Herald & Orra: A Rust-Native Approach to AI Agents That Actually Makes Sense
There's a category of AI library that I mentally file under "prompt engineering with extra steps." You get model abstraction, maybe some chain-of-thought helpers, perhaps a vector store wrapper — and then you're on your own the moment a second user shows up and their conversation starts leaking into someone else's context. Or the token count explodes and the library just errors out. Or you need to actually control which tools a specific user can call.
Orra starts from a different premise.

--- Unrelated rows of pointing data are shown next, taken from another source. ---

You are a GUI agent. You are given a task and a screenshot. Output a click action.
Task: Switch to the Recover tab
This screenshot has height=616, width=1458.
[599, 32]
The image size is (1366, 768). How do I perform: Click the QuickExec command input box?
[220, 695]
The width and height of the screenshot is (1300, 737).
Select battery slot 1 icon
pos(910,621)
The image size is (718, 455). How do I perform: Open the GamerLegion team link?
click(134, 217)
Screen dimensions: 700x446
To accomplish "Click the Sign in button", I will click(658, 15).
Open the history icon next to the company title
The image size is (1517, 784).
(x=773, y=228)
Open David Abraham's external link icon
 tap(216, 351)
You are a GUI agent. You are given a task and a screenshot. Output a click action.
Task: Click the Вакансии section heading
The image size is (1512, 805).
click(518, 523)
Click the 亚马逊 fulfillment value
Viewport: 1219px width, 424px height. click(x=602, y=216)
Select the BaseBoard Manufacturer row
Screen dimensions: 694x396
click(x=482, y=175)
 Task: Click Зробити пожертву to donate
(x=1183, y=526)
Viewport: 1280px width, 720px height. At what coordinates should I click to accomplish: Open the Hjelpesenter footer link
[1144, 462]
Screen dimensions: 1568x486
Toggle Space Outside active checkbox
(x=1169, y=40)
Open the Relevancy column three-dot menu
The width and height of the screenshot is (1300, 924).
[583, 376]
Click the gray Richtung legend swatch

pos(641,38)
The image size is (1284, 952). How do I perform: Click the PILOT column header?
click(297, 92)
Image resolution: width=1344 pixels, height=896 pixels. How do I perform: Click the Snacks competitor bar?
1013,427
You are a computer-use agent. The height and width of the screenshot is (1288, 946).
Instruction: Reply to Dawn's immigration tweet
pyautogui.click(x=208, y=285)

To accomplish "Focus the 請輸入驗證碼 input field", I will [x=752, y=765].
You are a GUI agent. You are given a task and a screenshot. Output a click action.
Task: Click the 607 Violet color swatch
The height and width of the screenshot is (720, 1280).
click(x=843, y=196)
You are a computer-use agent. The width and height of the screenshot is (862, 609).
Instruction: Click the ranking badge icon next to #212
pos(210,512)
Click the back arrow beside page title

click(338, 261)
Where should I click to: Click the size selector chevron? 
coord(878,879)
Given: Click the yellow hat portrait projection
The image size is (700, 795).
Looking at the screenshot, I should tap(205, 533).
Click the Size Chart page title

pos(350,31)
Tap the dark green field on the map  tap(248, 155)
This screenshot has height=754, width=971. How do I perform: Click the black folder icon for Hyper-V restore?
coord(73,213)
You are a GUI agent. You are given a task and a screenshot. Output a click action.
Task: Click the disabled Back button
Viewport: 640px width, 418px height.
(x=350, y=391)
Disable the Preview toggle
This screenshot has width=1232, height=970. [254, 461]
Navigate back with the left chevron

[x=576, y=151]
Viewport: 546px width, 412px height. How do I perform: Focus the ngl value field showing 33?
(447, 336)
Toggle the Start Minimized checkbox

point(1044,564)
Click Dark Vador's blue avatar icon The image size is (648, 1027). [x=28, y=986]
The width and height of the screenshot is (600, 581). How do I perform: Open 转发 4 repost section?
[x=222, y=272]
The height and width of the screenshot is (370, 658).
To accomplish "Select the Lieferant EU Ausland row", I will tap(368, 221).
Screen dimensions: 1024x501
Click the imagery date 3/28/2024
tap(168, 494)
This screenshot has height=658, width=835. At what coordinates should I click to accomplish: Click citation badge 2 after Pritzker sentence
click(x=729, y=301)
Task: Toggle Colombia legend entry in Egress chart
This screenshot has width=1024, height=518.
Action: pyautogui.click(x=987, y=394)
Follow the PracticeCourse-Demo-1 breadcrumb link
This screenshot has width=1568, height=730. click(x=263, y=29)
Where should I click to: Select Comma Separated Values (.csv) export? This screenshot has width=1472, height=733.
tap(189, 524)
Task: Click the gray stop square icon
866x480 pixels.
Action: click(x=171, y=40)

Written in Rust, it's a library for embedding AI into existing applications — not for building standalone chatbot prototypes. It's designed around the problems that appear when you're running agents for real users in production: session isolation, context budget management, tool access policies, and lifecycle observability.
Herald is the reference implementation built on top of it — a self-hostable AI assistant with a web UI, Discord bot, cron scheduling, memory persistence, and multi-agent delegation. It's what orra looks like when you actually ship something.
The Problems Orra Is Actually Solving
The orra README opens with three questions that most libraries dodge entirely:
"How do I run this for multiple users without their conversations bleeding into each other? How do I control which tools each user can access? How do I keep context from blowing past the token limit?"
These aren't exotic edge cases. They're the first three walls you hit when you try to put an AI agent in front of real users. The fact that they're the stated design motivation is the most honest thing about the project.
Namespaced Sessions: Isolation Done Right
Orra's session model uses a hierarchical namespace system. Every conversation lives under
a path like tenant:acme:user:bob. Sessions are fully isolated. Policies
cascade from parent namespaces — so you can configure tool access at the organization
level and have it apply automatically to every user under that org.
This is a clean solution to a genuinely annoying problem. Most frameworks treat the session
store as an afterthought — a key-value map you thread through yourself. Orra makes it a
first-class structural primitive. The Namespace type expresses your tenant
hierarchy directly:
let ns = Namespace::new("tenant").child("acme").child("user").child("bob");
let result = runtime.run(&ns, Message::user("Hello!")).await?;
Access control at the namespace level means you can express "org A gets web search, org B doesn't" in the same place you express the hierarchy — not in a separate ACL table bolted on later.
Token-Aware Context Management
The runtime tracks token budgets and auto-truncates conversation history when context gets too long. Crucially, it preserves the system prompt and the most recent messages — the parts that actually matter — rather than blindly chopping from the end or the beginning.
This matters more than it sounds. The naive approach is to let the context grow until the API returns a 400, then tell the developer to handle it. Orra treats the token budget as a first-class constraint that the runtime manages on your behalf. In herald's config, it's two lines:
[context]
max_tokens = 200000
reserved_for_output = 4096
The CharEstimator in the quick-start example hints at something interesting:
the estimator is pluggable. If you need exact token counts for a specific model, you can
swap in a proper tokenizer without touching the rest of the runtime.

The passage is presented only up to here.